§ Dataset records:
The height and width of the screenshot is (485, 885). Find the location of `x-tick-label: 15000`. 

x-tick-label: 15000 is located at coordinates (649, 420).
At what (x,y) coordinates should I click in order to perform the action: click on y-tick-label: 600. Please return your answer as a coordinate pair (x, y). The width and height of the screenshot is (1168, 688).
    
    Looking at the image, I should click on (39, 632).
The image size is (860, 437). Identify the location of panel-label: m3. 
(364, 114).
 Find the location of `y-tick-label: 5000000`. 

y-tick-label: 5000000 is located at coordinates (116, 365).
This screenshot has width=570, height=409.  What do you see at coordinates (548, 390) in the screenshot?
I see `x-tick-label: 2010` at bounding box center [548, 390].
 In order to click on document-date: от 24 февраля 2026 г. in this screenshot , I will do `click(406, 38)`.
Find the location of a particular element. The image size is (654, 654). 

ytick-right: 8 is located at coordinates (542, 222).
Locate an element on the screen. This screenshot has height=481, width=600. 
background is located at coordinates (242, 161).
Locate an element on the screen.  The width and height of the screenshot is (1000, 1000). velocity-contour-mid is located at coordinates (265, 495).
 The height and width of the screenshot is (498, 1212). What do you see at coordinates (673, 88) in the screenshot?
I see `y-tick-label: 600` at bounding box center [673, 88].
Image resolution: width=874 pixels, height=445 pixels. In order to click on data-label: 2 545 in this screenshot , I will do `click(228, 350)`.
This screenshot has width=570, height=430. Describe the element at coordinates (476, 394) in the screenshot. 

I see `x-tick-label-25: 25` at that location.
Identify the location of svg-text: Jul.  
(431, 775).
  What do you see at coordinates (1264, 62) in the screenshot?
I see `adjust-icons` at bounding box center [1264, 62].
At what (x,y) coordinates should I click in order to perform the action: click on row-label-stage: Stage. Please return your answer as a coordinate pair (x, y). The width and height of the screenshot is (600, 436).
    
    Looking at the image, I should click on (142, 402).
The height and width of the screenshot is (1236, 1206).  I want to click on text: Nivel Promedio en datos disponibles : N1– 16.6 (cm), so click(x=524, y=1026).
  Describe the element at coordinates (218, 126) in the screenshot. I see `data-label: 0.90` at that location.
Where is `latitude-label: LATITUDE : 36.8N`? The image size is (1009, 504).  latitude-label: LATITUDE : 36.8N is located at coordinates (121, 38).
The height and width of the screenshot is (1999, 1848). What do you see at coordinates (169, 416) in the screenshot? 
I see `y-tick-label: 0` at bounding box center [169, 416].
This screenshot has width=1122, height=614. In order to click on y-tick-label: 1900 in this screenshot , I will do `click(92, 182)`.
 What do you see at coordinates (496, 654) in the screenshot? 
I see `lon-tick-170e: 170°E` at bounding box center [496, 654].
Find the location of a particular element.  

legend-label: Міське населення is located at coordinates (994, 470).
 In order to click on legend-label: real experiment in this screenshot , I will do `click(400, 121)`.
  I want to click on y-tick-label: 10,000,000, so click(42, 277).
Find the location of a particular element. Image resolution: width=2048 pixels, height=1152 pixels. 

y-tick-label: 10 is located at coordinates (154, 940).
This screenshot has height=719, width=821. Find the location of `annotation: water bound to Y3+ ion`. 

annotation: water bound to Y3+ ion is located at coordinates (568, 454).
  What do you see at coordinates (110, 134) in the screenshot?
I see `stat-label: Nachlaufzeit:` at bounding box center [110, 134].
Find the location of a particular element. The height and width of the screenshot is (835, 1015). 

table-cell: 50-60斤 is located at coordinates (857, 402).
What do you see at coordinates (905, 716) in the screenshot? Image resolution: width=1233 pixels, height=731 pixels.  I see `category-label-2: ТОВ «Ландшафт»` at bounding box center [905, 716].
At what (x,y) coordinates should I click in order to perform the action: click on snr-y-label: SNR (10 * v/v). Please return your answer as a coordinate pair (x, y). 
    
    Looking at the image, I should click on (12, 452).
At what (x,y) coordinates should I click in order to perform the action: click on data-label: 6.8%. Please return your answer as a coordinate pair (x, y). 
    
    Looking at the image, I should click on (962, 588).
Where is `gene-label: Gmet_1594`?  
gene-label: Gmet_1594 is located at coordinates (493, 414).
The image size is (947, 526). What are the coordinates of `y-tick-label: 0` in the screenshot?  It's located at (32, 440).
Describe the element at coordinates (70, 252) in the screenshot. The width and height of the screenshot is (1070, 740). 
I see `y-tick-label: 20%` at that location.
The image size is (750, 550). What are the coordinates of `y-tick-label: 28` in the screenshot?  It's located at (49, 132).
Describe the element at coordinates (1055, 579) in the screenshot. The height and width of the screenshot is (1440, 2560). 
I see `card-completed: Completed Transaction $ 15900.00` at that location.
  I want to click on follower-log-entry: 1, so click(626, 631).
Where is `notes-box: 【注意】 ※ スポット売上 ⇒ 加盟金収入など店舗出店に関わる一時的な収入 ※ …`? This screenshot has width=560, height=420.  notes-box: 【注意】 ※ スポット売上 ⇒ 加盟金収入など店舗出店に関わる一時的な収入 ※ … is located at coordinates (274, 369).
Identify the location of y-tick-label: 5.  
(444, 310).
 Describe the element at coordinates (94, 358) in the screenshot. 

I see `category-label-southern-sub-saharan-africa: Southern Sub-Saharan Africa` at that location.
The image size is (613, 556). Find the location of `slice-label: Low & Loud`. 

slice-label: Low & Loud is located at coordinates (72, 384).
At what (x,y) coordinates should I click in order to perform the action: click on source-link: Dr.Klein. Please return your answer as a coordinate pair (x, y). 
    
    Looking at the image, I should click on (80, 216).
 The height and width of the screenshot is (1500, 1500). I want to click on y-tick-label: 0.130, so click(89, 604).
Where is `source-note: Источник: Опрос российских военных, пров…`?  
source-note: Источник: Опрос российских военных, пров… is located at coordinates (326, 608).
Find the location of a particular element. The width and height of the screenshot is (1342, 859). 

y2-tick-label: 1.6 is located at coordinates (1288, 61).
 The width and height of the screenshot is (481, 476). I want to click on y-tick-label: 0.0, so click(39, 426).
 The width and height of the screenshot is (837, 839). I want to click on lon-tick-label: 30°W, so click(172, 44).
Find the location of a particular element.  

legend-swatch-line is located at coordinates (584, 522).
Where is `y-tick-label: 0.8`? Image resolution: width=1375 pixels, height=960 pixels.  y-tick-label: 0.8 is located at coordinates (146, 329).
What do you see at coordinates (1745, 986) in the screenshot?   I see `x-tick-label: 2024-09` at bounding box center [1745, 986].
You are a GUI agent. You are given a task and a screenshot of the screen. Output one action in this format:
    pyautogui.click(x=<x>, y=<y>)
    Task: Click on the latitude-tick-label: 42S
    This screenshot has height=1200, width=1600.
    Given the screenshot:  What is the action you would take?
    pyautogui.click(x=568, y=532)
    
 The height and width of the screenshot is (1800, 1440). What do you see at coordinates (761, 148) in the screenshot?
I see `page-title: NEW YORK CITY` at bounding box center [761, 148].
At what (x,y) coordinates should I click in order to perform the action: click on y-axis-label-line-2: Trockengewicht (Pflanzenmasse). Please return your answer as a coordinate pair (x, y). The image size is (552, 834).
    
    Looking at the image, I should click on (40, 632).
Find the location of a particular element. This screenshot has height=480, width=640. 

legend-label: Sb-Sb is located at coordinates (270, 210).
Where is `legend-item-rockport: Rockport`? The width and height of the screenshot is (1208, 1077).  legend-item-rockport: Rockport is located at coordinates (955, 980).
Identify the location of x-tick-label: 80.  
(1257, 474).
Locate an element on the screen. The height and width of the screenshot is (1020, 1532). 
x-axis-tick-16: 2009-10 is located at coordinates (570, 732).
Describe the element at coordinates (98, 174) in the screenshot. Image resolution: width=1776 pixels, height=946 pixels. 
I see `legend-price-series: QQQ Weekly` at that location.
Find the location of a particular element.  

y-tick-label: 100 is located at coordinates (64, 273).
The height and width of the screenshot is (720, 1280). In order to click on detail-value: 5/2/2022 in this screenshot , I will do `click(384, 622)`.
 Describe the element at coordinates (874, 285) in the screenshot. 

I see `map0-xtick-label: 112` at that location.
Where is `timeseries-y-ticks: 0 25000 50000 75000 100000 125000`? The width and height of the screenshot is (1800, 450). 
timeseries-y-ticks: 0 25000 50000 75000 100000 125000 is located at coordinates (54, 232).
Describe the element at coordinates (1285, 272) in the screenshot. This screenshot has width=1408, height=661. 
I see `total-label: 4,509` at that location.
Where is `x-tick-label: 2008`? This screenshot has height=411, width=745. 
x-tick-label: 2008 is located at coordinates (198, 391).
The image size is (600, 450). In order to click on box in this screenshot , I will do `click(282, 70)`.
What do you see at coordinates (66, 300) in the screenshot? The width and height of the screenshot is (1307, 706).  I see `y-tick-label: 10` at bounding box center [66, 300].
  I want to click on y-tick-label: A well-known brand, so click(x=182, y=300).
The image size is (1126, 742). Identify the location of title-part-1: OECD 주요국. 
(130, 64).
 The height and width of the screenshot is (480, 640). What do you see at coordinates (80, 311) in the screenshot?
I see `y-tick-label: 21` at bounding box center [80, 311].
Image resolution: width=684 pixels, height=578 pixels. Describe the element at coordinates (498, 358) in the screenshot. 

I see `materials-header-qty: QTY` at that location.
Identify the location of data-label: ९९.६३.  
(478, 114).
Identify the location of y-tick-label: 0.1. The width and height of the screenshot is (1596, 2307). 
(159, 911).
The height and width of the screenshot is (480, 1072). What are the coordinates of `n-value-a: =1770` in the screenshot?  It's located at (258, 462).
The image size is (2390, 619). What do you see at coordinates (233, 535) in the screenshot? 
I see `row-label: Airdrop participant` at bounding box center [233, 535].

§ Task statement: Put every line of the items, from the first line through the line containing "y-tick-label: 5000000 is", into a JSON list of strings with one string per line. Leave out blank lines.

§ Written solution:
[
  "The height and width of the screenshot is (485, 885). Find the location of `x-tick-label: 15000`. ",
  "x-tick-label: 15000 is located at coordinates (649, 420).",
  "At what (x,y) coordinates should I click in order to perform the action: click on y-tick-label: 600. Please return your answer as a coordinate pair (x, y). The width and height of the screenshot is (1168, 688).",
  "    Looking at the image, I should click on (39, 632).",
  "The image size is (860, 437). Identify the location of panel-label: m3. ",
  "(364, 114).",
  " Find the location of `y-tick-label: 5000000`. ",
  "y-tick-label: 5000000 is located at coordinates (116, 365)."
]